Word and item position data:
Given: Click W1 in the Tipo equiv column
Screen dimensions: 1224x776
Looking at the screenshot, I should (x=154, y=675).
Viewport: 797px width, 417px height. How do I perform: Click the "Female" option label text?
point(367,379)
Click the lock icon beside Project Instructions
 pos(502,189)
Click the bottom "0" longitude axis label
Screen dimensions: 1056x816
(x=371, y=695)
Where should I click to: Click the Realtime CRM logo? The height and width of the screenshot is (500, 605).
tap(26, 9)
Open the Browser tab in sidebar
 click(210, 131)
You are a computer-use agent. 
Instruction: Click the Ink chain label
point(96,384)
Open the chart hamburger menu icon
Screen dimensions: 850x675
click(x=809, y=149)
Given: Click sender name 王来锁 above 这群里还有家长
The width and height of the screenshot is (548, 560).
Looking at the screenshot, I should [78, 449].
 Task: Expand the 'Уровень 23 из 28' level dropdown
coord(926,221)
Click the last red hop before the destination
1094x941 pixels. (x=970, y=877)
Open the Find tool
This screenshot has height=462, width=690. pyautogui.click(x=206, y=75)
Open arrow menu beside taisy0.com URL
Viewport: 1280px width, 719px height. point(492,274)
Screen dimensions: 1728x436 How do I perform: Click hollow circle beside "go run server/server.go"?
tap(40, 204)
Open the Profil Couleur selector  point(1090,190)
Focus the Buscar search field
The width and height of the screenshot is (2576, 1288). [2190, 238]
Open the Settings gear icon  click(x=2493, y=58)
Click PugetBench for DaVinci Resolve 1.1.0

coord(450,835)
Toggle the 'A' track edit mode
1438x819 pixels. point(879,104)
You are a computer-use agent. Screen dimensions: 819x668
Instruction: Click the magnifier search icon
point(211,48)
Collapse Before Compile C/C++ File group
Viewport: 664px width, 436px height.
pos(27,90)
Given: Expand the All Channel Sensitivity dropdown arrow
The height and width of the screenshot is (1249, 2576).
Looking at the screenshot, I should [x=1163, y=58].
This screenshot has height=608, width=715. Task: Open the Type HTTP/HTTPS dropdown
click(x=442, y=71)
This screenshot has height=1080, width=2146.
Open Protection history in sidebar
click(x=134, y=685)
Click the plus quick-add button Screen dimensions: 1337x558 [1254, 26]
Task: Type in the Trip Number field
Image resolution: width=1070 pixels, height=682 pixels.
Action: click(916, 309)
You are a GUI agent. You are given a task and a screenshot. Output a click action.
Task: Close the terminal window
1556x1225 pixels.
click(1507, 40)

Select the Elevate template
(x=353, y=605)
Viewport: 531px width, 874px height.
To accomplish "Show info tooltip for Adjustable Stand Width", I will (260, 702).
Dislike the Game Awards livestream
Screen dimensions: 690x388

__Written task__
Write out all of the records again with "Screen dimensions" changed to "Screen size" wherever it occurs. Leave everything else the same.

__Output for this task__
Given: Click W1 in the Tipo equiv column
Screen size: 1224x776
Looking at the screenshot, I should (x=154, y=675).
Viewport: 797px width, 417px height. How do I perform: Click the "Female" option label text?
point(367,379)
Click the lock icon beside Project Instructions
 pos(502,189)
Click the bottom "0" longitude axis label
Screen size: 1056x816
(x=371, y=695)
Where should I click to: Click the Realtime CRM logo? The height and width of the screenshot is (500, 605).
tap(26, 9)
Open the Browser tab in sidebar
 click(210, 131)
You are a computer-use agent. 
Instruction: Click the Ink chain label
point(96,384)
Open the chart hamburger menu icon
Screen size: 850x675
click(x=809, y=149)
Given: Click sender name 王来锁 above 这群里还有家长
The width and height of the screenshot is (548, 560).
Looking at the screenshot, I should [78, 449].
 Task: Expand the 'Уровень 23 из 28' level dropdown
coord(926,221)
Click the last red hop before the destination
1094x941 pixels. (x=970, y=877)
Open the Find tool
This screenshot has height=462, width=690. pyautogui.click(x=206, y=75)
Open arrow menu beside taisy0.com URL
Viewport: 1280px width, 719px height. point(492,274)
Screen size: 1728x436 How do I perform: Click hollow circle beside "go run server/server.go"?
tap(40, 204)
Open the Profil Couleur selector  point(1090,190)
Focus the Buscar search field
The width and height of the screenshot is (2576, 1288). [2190, 238]
Open the Settings gear icon  click(x=2493, y=58)
Click PugetBench for DaVinci Resolve 1.1.0

coord(450,835)
Toggle the 'A' track edit mode
1438x819 pixels. point(879,104)
You are a computer-use agent. Screen size: 819x668
Instruction: Click the magnifier search icon
point(211,48)
Collapse Before Compile C/C++ File group
Viewport: 664px width, 436px height.
pos(27,90)
Given: Expand the All Channel Sensitivity dropdown arrow
The height and width of the screenshot is (1249, 2576).
Looking at the screenshot, I should [x=1163, y=58].
This screenshot has height=608, width=715. Task: Open the Type HTTP/HTTPS dropdown
click(x=442, y=71)
This screenshot has height=1080, width=2146.
Open Protection history in sidebar
click(x=134, y=685)
Click the plus quick-add button Screen size: 1337x558 [1254, 26]
Task: Type in the Trip Number field
Image resolution: width=1070 pixels, height=682 pixels.
Action: click(916, 309)
You are a GUI agent. You are given a task and a screenshot. Output a click action.
Task: Close the terminal window
1556x1225 pixels.
click(1507, 40)

Select the Elevate template
(x=353, y=605)
Viewport: 531px width, 874px height.
To accomplish "Show info tooltip for Adjustable Stand Width", I will (260, 702).
Dislike the Game Awards livestream
Screen size: 690x388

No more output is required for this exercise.